4,7 % en 2026 : Sébastien Lecornu affiche sa cible budgétaire et resserre la vis sur les dépenses. À Paris, le Premier ministre a détaillé le 26 septembre dans Le Parisien une stratégie qui assume des économies substantielles, tout en laissant ouverte la voie de la négociation avec les partenaires sociaux et les formations politiques. Le cap est posé, la bataille parlementaire s’annonce serrée.

Déficit 2026 : cap budgétaire à 4,7 % du PIB

Le chef du gouvernement fixe un objectif de déficit public « aux alentours de 4,7 % du PIB en 2026 ». Cette borne confirme une trajectoire d’ajustement progressive et s’inscrit dans la continuité des orientations rendues publiques mi-juillet, lorsque François Bayrou a présenté un plan visant un déficit de 4,6 % du PIB pour la même année. L’exécutif arbitre donc en faveur d’une révision ordonnée des comptes, sans rupture fiscale soudaine.

Politiquement, l’exercice est délicat. L’annonce intervient à la veille d’une séquence parlementaire exposée, où la recherche d’un compromis sur le projet de loi de finances 2026 conditionnera la stabilité de l’exécutif.

Le Premier ministre revendique une méthode de concertation et promet d’intégrer des contributions remontées des syndicats, du patronat et des partis. La cible chiffrée, elle, sert de boussole à l’Économie et aux Finances pour calibrer l’effort d’économies.

Au plan macroéconomique, ce jalon répond aussi à une contrainte de crédibilité. Le déficit public s’élevait à 5,5 % du PIB en 2024, rappelant l’urgence d’une décrue maîtrisée pour rester en ligne avec les engagements européens et maintenir la confiance des investisseurs obligataires. La prudence revendiquée sur la fiscalité du capital complète cette approche graduelle.

Déficit public : lecture rapide des chiffres 2024-2026

Repères chiffrés pour situer la trajectoire annoncée :

  • 2024 : déficit public estimé à 5,5 % du PIB (INSEE).
  • 2026 : cible gouvernementale « autour de 4,7 % » affichée par le Premier ministre.
  • Plan antérieur évoqué : 4,6 % pour 2026 présenté mi-juillet.

Enjeu clé : rendre compatible l’ajustement des comptes, le soutien à la production et l’absence de nouveaux impôts massifs.

Économies 2026 : trajectoire et leviers annoncés

Pour converger vers l’objectif, le gouvernement acte un quantum d’économies conséquent. Le ministère de l’Économie et des Finances chiffre à 43,8 milliards d’euros l’effort à réaliser dès 2026 afin de réduire le déficit et d’installer une trajectoire de désendettement pluriannuelle. L’exécutif privilégie une stratégie articulée autour de la maîtrise des dépenses et d’un pari sur la hausse de la production, plutôt que sur une création d’impôts additionnels.

Concrètement, l’enjeu est double. D’une part, contenir le rythme de progression des dépenses publiques sans désorganiser les politiques prioritaires.

D’autre part, consolider le moteur productif par l’investissement et l’innovation, afin d’élargir l’assiette fiscale à moyen terme. L’équation est connue : une croissance davantage portée par l’offre suppose de préserver un climat d’investissement stable, notamment pour les industriels et les services intensifs en capital.
──────────
**À FAIRE:**
(A) Recopiez le passage du texte source de « D’autre part, consolider » à « intensifs en capital. ».
(B) Condensez sous forme de liste le paragraphe du texte source qui commence par « Pour converger vers l'objectif », en conservant ses faits essentiels.
──────────
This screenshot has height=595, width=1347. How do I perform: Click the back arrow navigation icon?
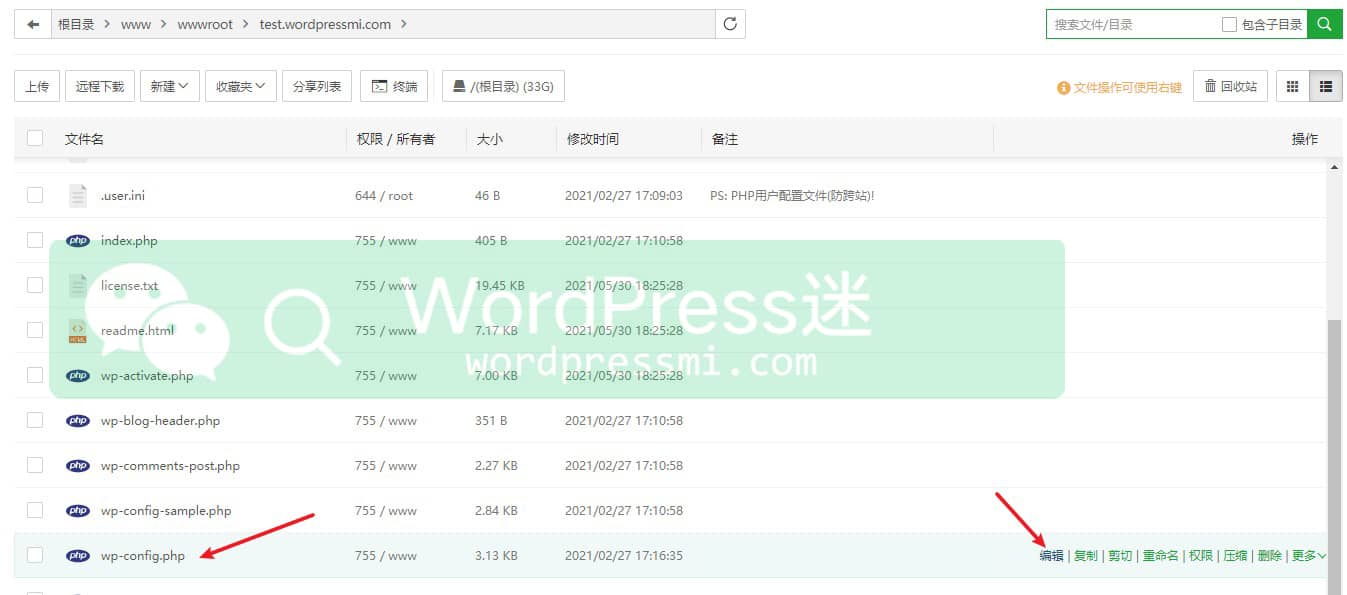pos(33,25)
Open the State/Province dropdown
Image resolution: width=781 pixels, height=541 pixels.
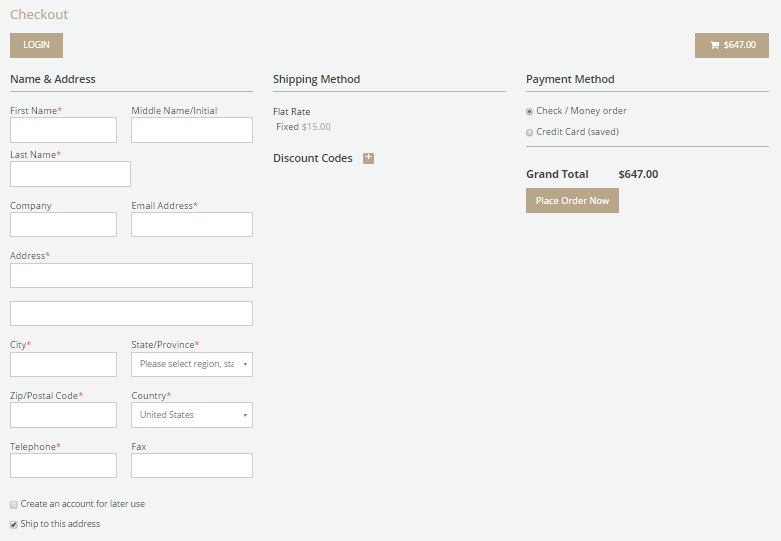click(192, 364)
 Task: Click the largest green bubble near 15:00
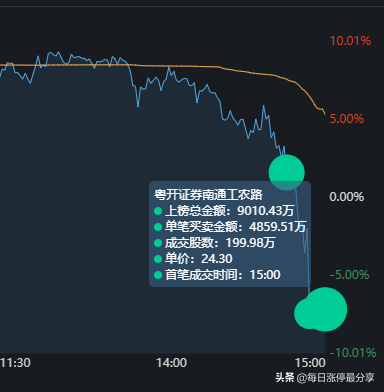coord(325,309)
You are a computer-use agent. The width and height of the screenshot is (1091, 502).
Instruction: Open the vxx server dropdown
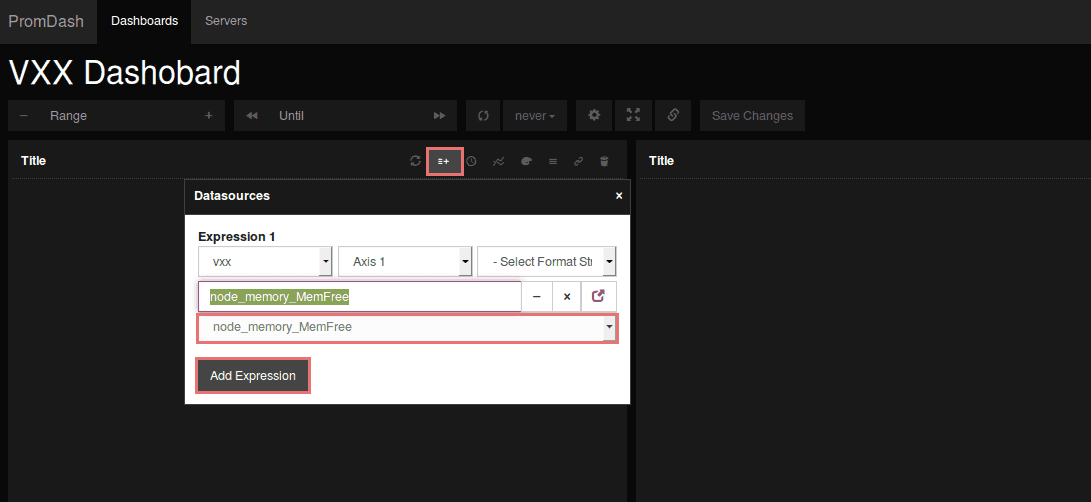[265, 262]
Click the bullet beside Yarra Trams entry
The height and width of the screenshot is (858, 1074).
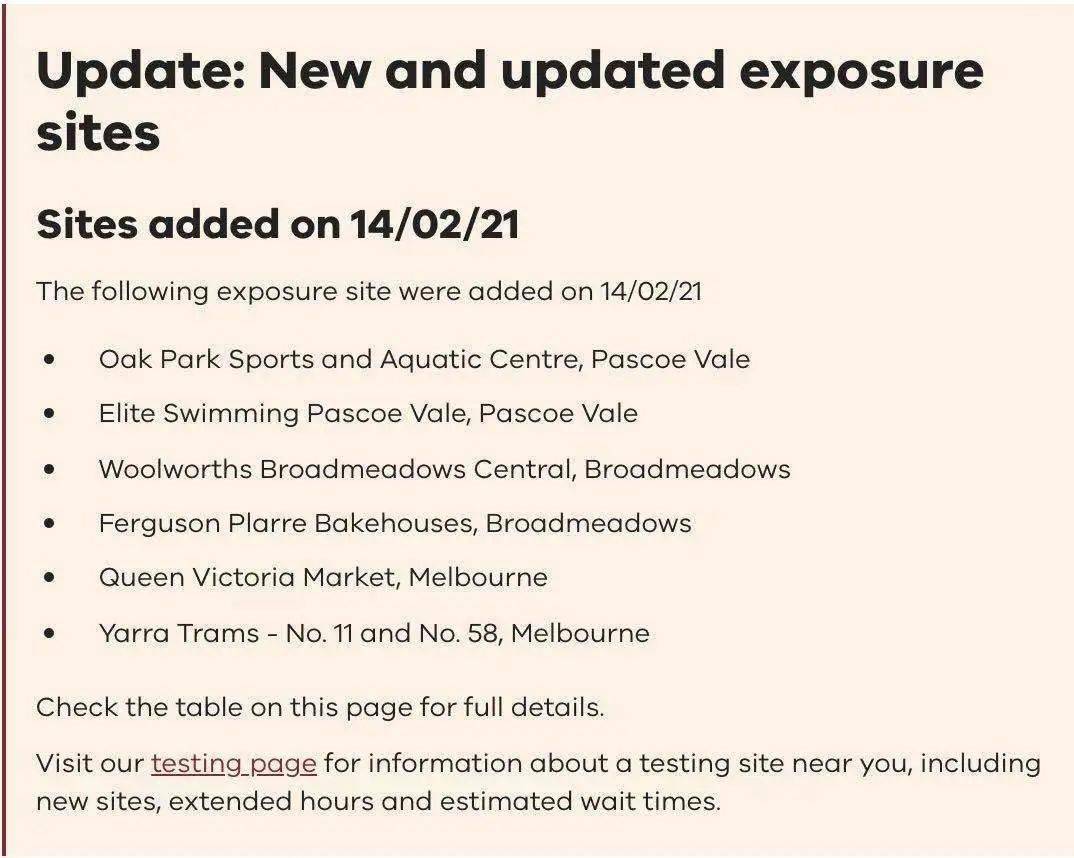click(49, 633)
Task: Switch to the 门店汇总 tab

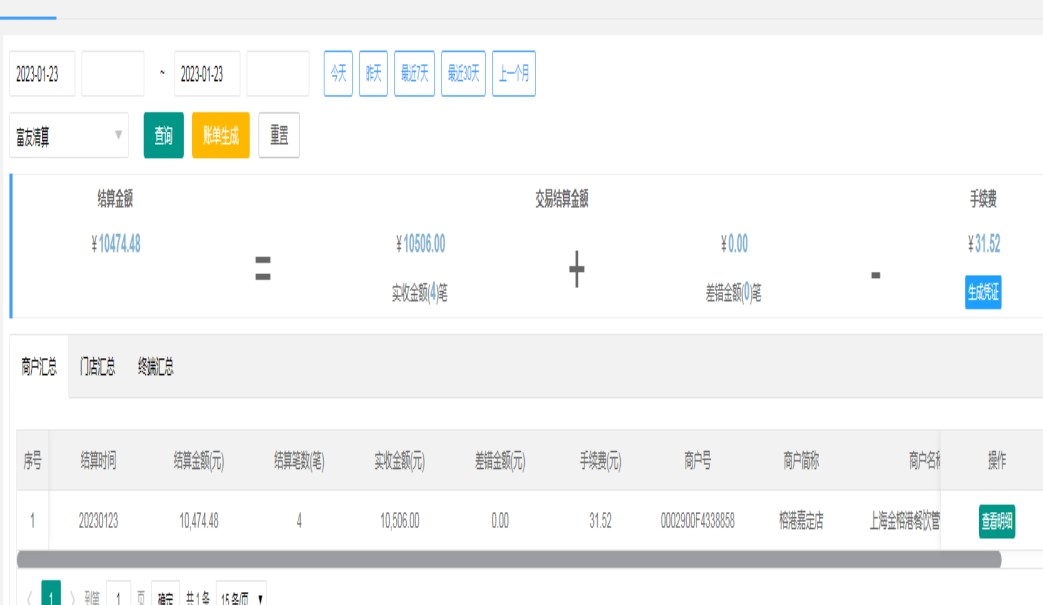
──────────
**RÉSULTATS:**
(A)
D’autre part, consolider le moteur productif par l’investissement et l’innovation, afin d’élargir l’assiette fiscale à moyen terme. L’équation est connue : une croissance davantage portée par l’offre suppose de préserver un climat d’investissement stable, notamment pour les industriels et les services intensifs en capital.

(B)
- Le gouvernement acte un volume d'économies conséquent pour atteindre l'objectif.
- Le ministère de l'Économie et des Finances chiffre l'effort à 43,8 milliards d'euros dès 2026.
- But : réduire le déficit et installer une trajectoire de désendettement pluriannuelle.
- Stratégie : maîtrise des dépenses et pari sur la hausse de la production plutôt que de nouveaux impôts.